Hi Baseline, I haven't done lab-based research so I don't feel I can comment with much 'authority'. It seems to me that you have been treated very unprofessionally and the problems you face are no fault of your own. I think that your decision to leave for another PhD when possible is a reasonable move, as if you don't have access to the materials you need it will simply not be possible to continue as you originally intended. The only thing I will say is, and I'm not playing Devil's Advocate - just perhaps being naive, would it not be possible to change you research aims and design to accommodate another 'type' of mouse? You're quite early in the PhD process and often what one sets out to achieve is not the end result of the research process. After all, you do have funding for another two years?
I had to radically change my research in my first year because I couldn't get the huge numbers of patients I required, so I made substantial amendments to my research design and managed to submit in 3.5 years. Unless you want a fresh start somewhere else (and I can understand why), I'm wonder whether you can save yourself lost effort by re-directing things? Best wishes whatever you decide to do.

B

Thank you Walminskipeas, but I don't have a choice with the mice. They are knockouts and currently the best thing available to study the receptor my research is based on.
The main problem with my situation is that although I am funded to do this PhD, all I have is the stipend and not the consumables. I don't even have a cost code in which to buy reagents or materials. I asked my supervisor to order a DNA ladder for genotyping, but they won't do it until I've asked everyone in the lab whether I can borrow theirs.
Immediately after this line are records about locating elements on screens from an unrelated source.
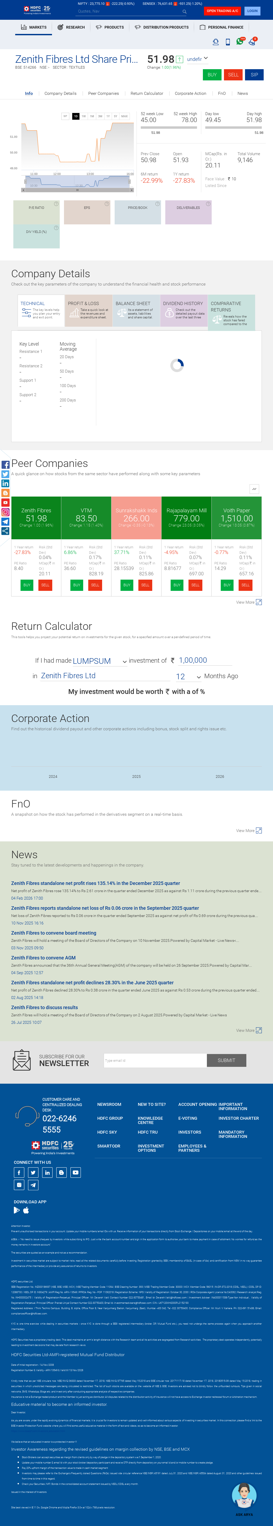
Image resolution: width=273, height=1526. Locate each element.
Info (29, 93)
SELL (45, 585)
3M (100, 116)
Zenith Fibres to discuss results (44, 1007)
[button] (197, 59)
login (252, 11)
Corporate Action (190, 93)
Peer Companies (103, 93)
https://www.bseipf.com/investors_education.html (38, 1431)
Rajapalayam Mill (187, 510)
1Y (108, 116)
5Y (115, 116)
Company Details (61, 93)
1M (92, 116)
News (243, 93)
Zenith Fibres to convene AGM (43, 958)
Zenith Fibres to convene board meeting (53, 933)
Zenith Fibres (36, 510)
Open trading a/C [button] (222, 11)
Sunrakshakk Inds (136, 510)
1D (76, 116)
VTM (86, 510)
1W (84, 116)
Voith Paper (236, 510)
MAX (124, 116)
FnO (222, 93)
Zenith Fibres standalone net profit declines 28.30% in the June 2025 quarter (92, 982)
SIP (254, 74)
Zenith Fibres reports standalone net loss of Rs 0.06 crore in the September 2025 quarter (105, 908)
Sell (233, 74)
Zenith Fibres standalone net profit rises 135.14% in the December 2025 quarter (95, 883)
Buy (212, 74)
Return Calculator (147, 93)
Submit (226, 1060)
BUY (26, 585)
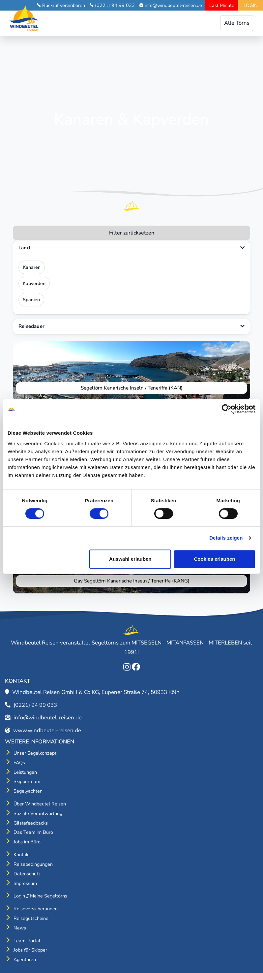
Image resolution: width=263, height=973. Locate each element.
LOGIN (251, 5)
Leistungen (25, 772)
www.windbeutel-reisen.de (47, 730)
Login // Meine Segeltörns (40, 896)
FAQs (19, 762)
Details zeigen (226, 538)
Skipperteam (27, 781)
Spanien (31, 300)
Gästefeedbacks (31, 823)
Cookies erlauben (214, 559)
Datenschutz (27, 873)
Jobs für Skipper (30, 950)
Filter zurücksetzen (131, 232)
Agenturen (25, 959)
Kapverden (34, 283)
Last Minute (221, 5)
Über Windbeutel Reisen (40, 803)
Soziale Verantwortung (38, 813)
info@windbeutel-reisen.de (173, 5)
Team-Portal (27, 940)
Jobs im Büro (27, 841)
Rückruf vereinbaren (63, 5)
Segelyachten (28, 791)
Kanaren (32, 267)
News (20, 928)
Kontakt (22, 854)
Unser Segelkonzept (35, 753)
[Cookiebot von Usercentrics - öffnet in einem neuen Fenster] (226, 409)
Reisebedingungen (33, 864)
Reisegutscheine (31, 918)
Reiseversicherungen (36, 908)
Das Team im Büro (33, 832)
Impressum (25, 883)
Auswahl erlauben (130, 559)
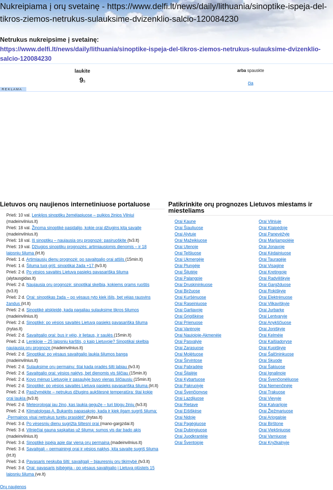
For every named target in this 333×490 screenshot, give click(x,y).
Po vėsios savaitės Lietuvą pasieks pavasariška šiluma (77, 272)
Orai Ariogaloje (272, 417)
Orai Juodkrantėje (191, 436)
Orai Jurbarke (271, 309)
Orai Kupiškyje (272, 347)
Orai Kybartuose (190, 379)
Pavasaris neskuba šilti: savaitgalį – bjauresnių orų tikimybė (82, 461)
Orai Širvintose (188, 360)
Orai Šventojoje (189, 442)
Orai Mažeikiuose (191, 240)
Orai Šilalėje (186, 373)
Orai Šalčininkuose (276, 354)
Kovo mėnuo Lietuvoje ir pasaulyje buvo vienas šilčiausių (80, 379)
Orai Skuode (270, 360)
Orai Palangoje (188, 278)
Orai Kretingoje (273, 272)
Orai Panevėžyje (274, 234)
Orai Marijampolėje (276, 240)
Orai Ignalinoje (272, 373)
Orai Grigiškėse (189, 316)
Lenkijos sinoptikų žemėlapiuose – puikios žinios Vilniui (83, 215)
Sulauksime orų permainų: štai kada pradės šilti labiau (77, 366)
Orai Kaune (185, 221)
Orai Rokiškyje (272, 291)
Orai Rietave (186, 404)
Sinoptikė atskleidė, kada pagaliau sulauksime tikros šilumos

In November I asked for antibodies in which to do some immunohistochemistry and they still haven't been ordered. This delay means that I can't include the experiment in my transfer/confirmation report.
I know it's the supervisor's job to make grant applications, and I appreciate that a lot of applications are turned down. However, no publications ever came of the grant my supervisor had previously, and I honestly don't think they'll be getting one any time soon. Because my supervisor doesn't have publications, or brings money, the head of department shows no interest in the research we do. I rather feel that my supervisor and I get conveniently ignored sometimes, like an unpopular relative.
I went to my very first conference recently and felt very good about presenting my work. However, due to the inexperience of my supervisor, and lack of interest from the head of department, I was publicly embarressed by a prestigious researcher in my field. I can only hope that he understood it wasn't my fault, and maybe a bit of humility will do me good. I came away feeling very disillusioned and let down.
I've been told by the 3rd year PhD student that it really isn't meant to be this way. Although it feels wrong to think it, I hope I fail my transfer/confirmation process and get recommended for an MPhil.